Neither do I think that it could be said to have been a failure, or dry hole, until reasonably sufficient tests had been made including the usual course of sidetracking and trying to find the sand in another hole. The circumstances that the defendant reported the well to the department of conservation as completed on July 10th, moved its drilling machinery off, and turned it over to the production foreman are, of course, very significant as indicating what it thought the facts to be; but, granting even that every one thought it a completed, producing well at that time, I do not believe this would be conclusive, when we revert back to the primary purpose of both parties in entering into the contract, and that was to have each hole produce oil in the largest possible quantities. Certainly all reasonably necessary efforts should have been made to that end. The nature and extent of those efforts were, by the terms of the contract quoted above, left to the discretion of the defendant, and there is not the slightest suggestion of fraud or bad faith on its part. Of course, issues such as this require that each case shall be determined upon its own peculiar facts. As indicated hereinabove, it would be entirely possible to complete a well within the reasonable meaning of that term, and then have it spoiled by some unexpected catastrophe; but in no event do I think that it could be said to be completed when it had not produced oil in paying quantities in the sense and to the extent shown by the facts in this case.
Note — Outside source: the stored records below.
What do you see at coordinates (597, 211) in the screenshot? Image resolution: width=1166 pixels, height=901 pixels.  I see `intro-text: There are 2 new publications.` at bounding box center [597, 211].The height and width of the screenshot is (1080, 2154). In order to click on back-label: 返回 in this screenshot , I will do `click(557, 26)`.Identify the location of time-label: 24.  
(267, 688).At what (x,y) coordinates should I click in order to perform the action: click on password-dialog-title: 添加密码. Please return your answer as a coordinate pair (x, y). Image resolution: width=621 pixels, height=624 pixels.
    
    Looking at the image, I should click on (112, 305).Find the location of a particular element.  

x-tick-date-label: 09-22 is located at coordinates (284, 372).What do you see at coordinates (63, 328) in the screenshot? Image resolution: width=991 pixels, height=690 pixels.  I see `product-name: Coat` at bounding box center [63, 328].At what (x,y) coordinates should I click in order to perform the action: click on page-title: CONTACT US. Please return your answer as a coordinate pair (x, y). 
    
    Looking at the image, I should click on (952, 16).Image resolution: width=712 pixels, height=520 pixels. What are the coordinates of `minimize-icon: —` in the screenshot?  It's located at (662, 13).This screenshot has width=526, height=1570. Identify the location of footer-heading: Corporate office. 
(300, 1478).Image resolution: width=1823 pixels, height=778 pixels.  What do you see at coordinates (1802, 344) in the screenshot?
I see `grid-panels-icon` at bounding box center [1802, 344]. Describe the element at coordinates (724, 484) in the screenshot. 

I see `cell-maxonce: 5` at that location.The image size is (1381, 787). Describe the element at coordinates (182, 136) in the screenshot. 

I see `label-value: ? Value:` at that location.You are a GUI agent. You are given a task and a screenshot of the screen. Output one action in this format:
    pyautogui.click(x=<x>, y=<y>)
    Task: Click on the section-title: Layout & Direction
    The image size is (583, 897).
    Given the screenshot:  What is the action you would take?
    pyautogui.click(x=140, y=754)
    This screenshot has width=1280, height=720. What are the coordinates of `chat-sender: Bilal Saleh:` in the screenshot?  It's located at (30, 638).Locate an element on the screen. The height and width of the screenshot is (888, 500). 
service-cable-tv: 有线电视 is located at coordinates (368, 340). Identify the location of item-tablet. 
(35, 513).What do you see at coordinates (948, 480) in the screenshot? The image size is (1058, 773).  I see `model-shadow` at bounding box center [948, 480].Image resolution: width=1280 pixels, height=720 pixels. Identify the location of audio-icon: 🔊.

My conclusion is that, at the time of filing this suit, well No. 13 on lot 116 of the lease had not been completed within the meaning of the contract, either as a paying oil well or as a dry hole, and that there is therefore no sufficient basis to declare the lease forfeited upon the remaining lots. Uncle Sam Oil Company v. Richards, 76 Okla. 277, 184 P. 575; California Well Drilling Company v. California Midway Oil Co., 178 Cal. 337, 177 P. 852.
For the reasons stated, the demand of plaintiffs is rejected, at their costs.